I took a quick look at the nikkor, the aberrations are quite severe and quite noticeable (at least on digital cameras). Knockoffs? I wouldn't even know how to find them! I'm really not looking for anything cheap, I'll also use it for work! The TS-E lenses are clearly the best option, I just wanted to get a better opinion before choosing one. Now I have all the information I need to make the right choice. Thanks to everyone!


----------



## jhanken (Jan 31, 2014)

trof2 said:


> You could also play the Russian lens roulette if you're feeling lucky. They allegedly have some TS knockoffs of the TS-E lineup in EF mounts, of course. Tell us how that goes if you decide to give it a try....

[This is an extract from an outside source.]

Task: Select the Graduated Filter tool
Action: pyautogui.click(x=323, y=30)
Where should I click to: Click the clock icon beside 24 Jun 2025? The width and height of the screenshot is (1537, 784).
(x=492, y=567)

To help clarify and expand on this statement, the old school Ukranian-made lenses may have some flaring issues, and the fact that these lenses have lots of moving parts expose them to more issues, but they are really quite nice tools. I am speaking of the Arsat Arax lenses in 35mm and 80mm, I have used them both and I will say you really aren't risking much by trying them, they are quite good. Many of the Ukranian-based vendors have sold thousands of these lenses to US based buyers and have good track records.

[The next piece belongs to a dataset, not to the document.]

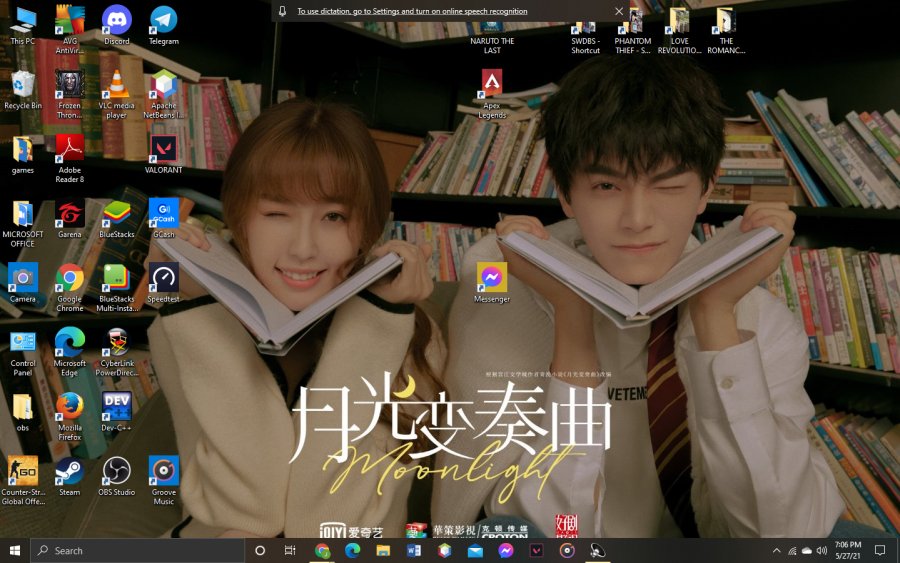
Task: Click the taskbar Search box
Action: coord(138,550)
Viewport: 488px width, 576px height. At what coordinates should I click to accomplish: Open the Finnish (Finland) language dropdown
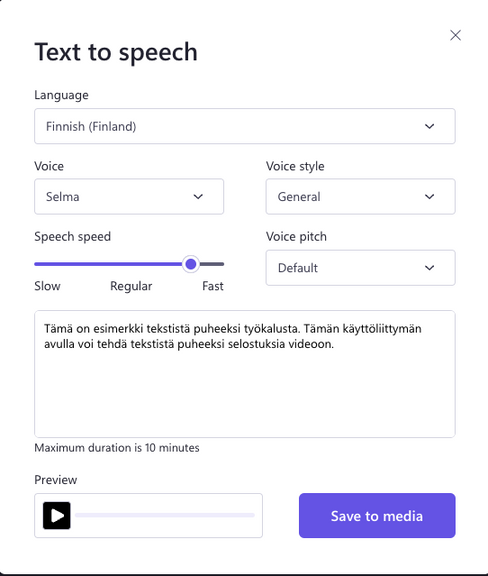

The more contemporary generation of tilt-shift lenses from the Ukraine, the Hartblei Super Rotator lenses, are made in collaboration with Zeiss and are breathtakingly expensive, closer to the Schneiders in price than the Canons. I have never tried one but the reviews I read suggest they are worth the investment. The super rotator function is like the 24L in that you can choose how to align the tilt and shift axes.


----------



## flowers (Jan 31, 2014)

jhanken said:


> trof2 said:
> 
> 
> > You could also play the Russian lens roulette if you're feeling lucky. They allegedly have some TS knockoffs of the TS-E lineup in EF mounts, of course. Tell us how that goes if you decide to give it a try....
> ...



This was a useful message! I haven't even heard of the Hartblei TS lenses. Good to know!


----------



## RobertG. (Jan 31, 2014)

Among the old Ukrainian lenses is the Arsat PCS 55mm f4.5, which is a medium format shift lens. There is a EF adapter available, which offers also tilt. I own this lens too but seldom use it. It is even less sharp and offers less resolution than the mediocre TS-E 45mm. The main problem of the Arsat PCS 55mm f4.5 is the ancient coating. It's also huge and quite heavy. But it's all metal and glass and will probably last a century or more!

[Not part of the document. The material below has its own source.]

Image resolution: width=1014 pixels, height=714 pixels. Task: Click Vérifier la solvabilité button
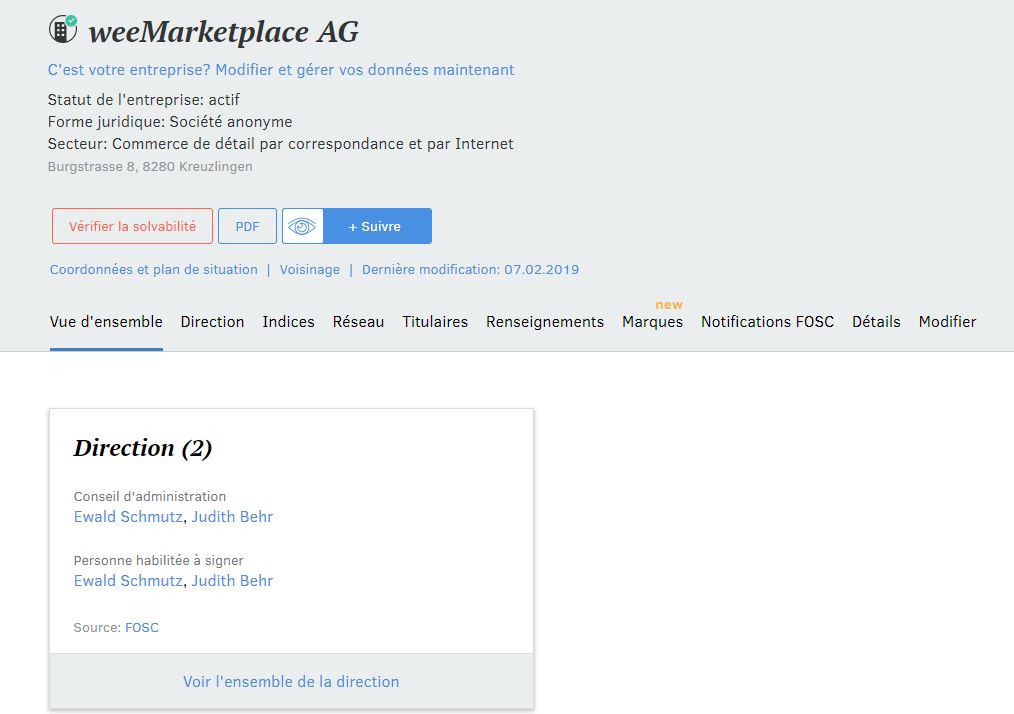132,226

From my own experience the TS-E 24mm L II and the TS-E 90mm are really great lenses and worth every cent. The TS-E 45mm is mediocre and lacks sharpness as well as resolution in comparison to the TS-E 24mm L II and the TS-E 90mm. The TS-E 45mm is better than nothing in this focal length but I really hope that Canon will bring out an updated version. 

Unfortunately I couldn't try the new Hartblei lenses with Carz Zeiss optics yet. Basically these are older medium format lenses which use the same mechanical designs for tilt and shift as the old Ukrainian lenses. They are really huge and heavy. I find these aspects quite unpractical, especiall for landscapes, and prefer the Canon lenses.


----------



## flowers (Jan 31, 2014)

RobertG. said:


> Among the old Ukrainian lenses is the Arsat PCS 55mm f4.5, which is a medium format shift lens. There is a EF adapter available, which offers also tilt. I own this lens too but seldom use it. It is even less sharp and offers less resolution than the mediocre TS-E 45mm. The main problem of the Arsat PCS 55mm f4.5 is the ancient coating. It's also huge and quite heavy. But it's all metal and glass and will probably last a century or more!
> 
> From my own experience the TS-E 24mm L II and the TS-E 90mm are really great lenses and worth every cent. The TS-E 45mm is mediocre and lacks sharpness as well as resolution in comparison to the TS-E 24mm L II and the TS-E 90mm. The TS-E 45mm is better than nothing in this focal length but I really hope that Canon will bring out an updated version.
> 
> Unfortunately I couldn't try the new Hartblei lenses with Carz Zeiss optics yet. Basically these are older medium format lenses which use the same mechanical designs for tilt and shift as the old Ukrainian lenses. They are really huge and heavy. I find these aspects quite unpractical, especiall for landscapes, and prefer the Canon lenses.



Yes, too heavy and large optics are unpractical! I thought they have new optics since they seem to be modern lenses, but if they're the same old, no need to even consider! The problem with MF lenses is that while they might be sharp on MF by MF standards, they're usually not sharp at all on FF. Maybe there are exceptions, but I don't know of any.


----------



## danski0224 (Jan 31, 2014)

RobertG. said:


> Unfortunately I couldn't try the new Hartblei lenses with Carz Zeiss optics yet. Basically these are older medium format lenses which use the same mechanical designs for tilt and shift as the old Ukrainian lenses. They are really huge and heavy. I find these aspects quite unpractical, especiall for landscapes, and prefer the Canon lenses.



They have a 120mm macro TS lens. Would like to see one, but given the price...


----------